Trainer tips: Keep your hips stacked one on top of each other—as you lift your knee, don’t allow the top hip to shift backward. If you’re only able to achieve a limited range of motion when you lift your knee, remove the band and try the exercise with no additional resistance.

2. Banded glute bridge

Sets: 1-3 Reps: 12-15

How to do it:

  • Place a small looped resistance band slightly above your knees.

  • Lie on your back with your knees bent and feet flat on the floor.

  • Engage your core muscles.

  • Press your knees into the band, keeping it taut throughout each repetition.

  • Squeeze your glutes and lift your hips until your body forms a straight line from your shoulders to your knees.

  • Slowly lower your hips to the floor.

Trainer tips: Don’t allow your lower back to arch as you lift the hips. If you’re unable to complete 12 reps with good form, remove the band and try the exercise with no additional resistance.

3. Goblet squat

Sets: 1-3 Reps: 12-15

How to do it:

  • Hold a dumbbell in both hands in front of your chest.

  • Stand with your feet hip-width apart.

  • Engage your core muscles.

  • Bend your hips and knees to lower, pushing your hips back as if you were sitting in a chair.
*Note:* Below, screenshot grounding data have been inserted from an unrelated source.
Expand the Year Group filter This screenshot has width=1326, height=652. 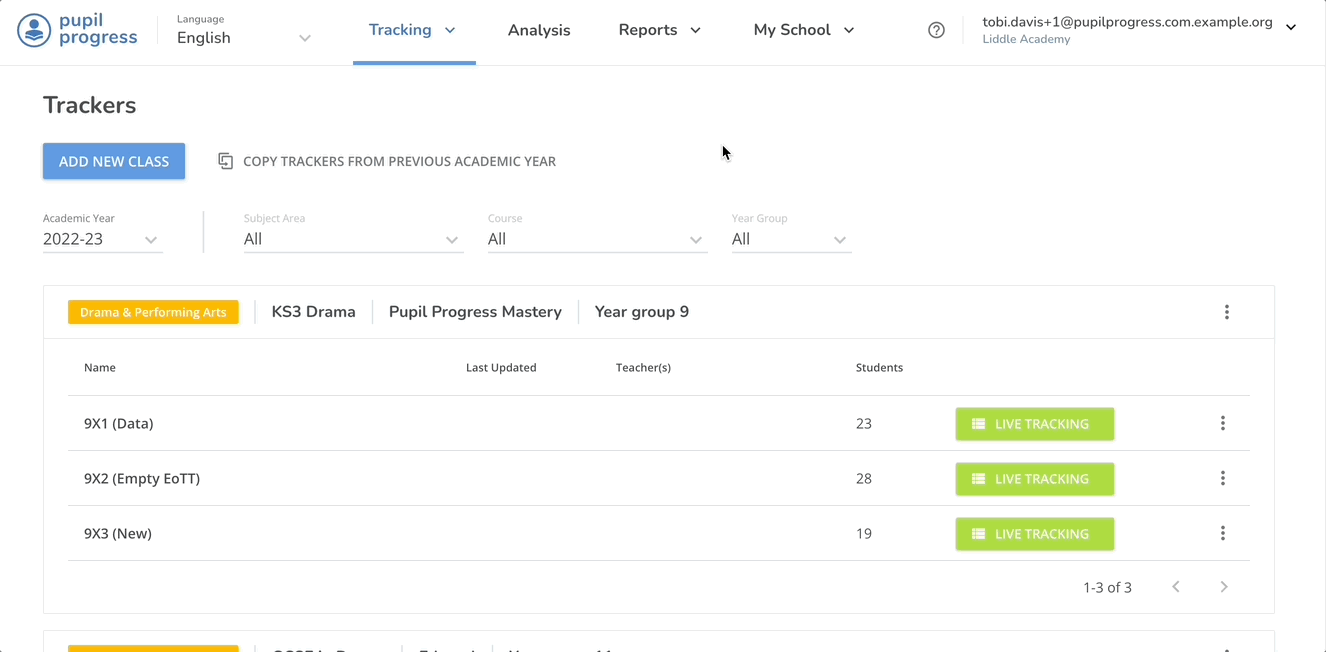[x=790, y=239]
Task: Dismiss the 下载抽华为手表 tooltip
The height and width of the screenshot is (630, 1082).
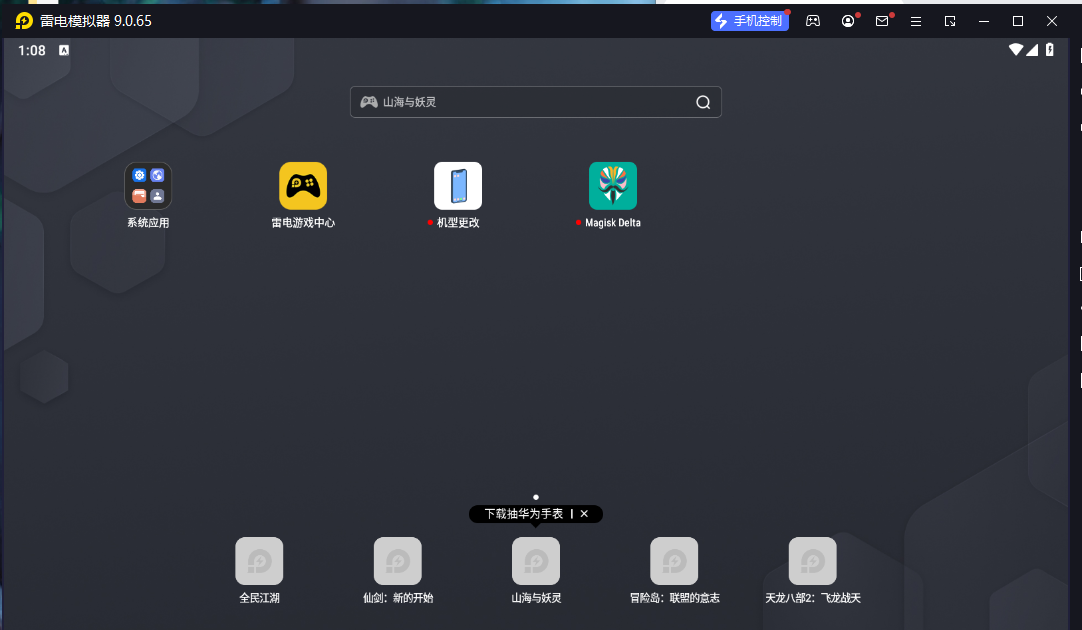Action: pos(585,514)
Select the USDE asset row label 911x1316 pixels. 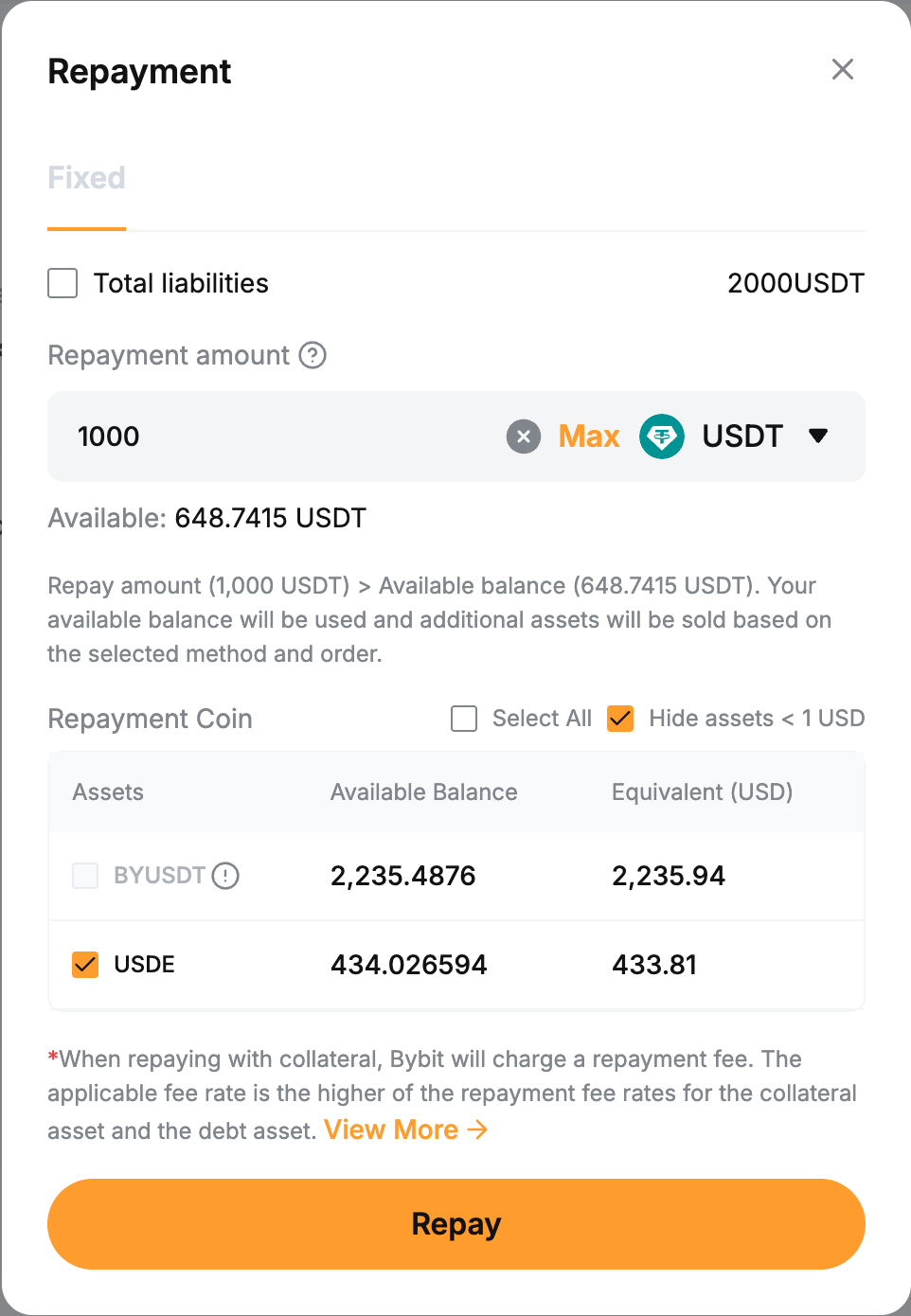[x=144, y=965]
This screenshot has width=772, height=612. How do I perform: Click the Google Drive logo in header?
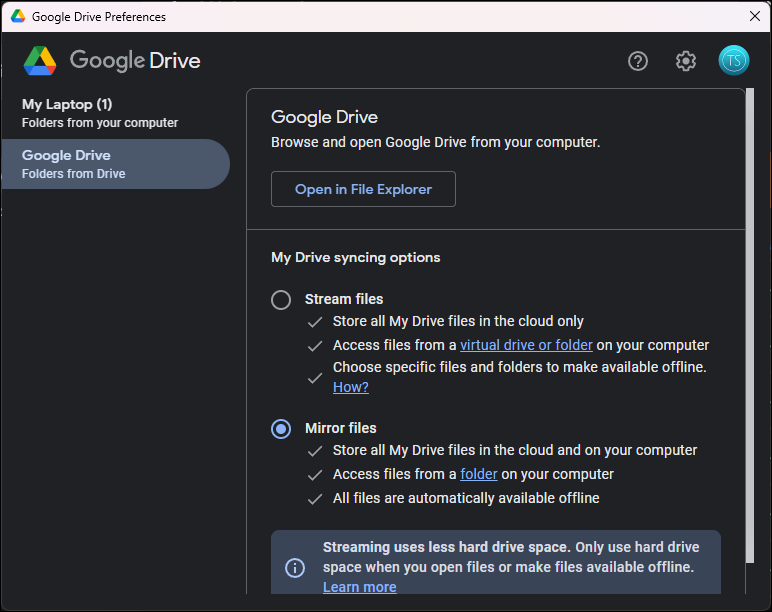41,61
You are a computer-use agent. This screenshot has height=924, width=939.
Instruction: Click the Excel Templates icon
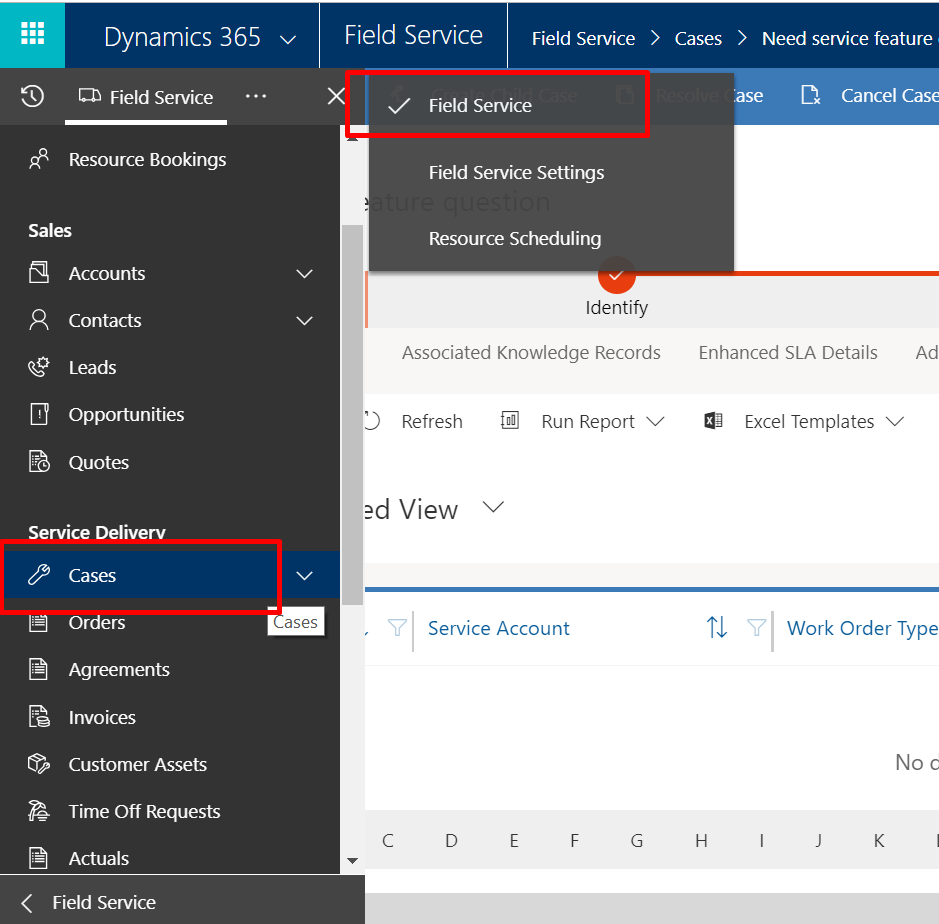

  • Keep your chest facing forward.

  • Pause when your hips are in line with your knees, or as close to that point as your mobility allows.

  • Push through your heels to stand back up.

Trainer tips: Move your hips before bending your knees. Keep your feet flat, and don’t allow your center of gravity to shift towards your toes. Use a chair behind you if needed. If you’re unable to complete 12 reps with good form, try the exercise without holding a weight.

4. Side plank

Sets: 1-3 Time: 15-30sec

How to do it:

  • Place your right elbow underneath your right shoulder and extend your legs.

  • Engage your core muscles.

  • Lift your hips off the floor.

  • Hold for time, then repeat on the other side.

Trainer tips: Maintain alignment from your head to your feet. Don’t allow your hips to shift back or forward, and don’t allow them to drop towards the mat. If you’re unable to hold the position for 15 seconds, perform the side plank from your knees instead of your feet.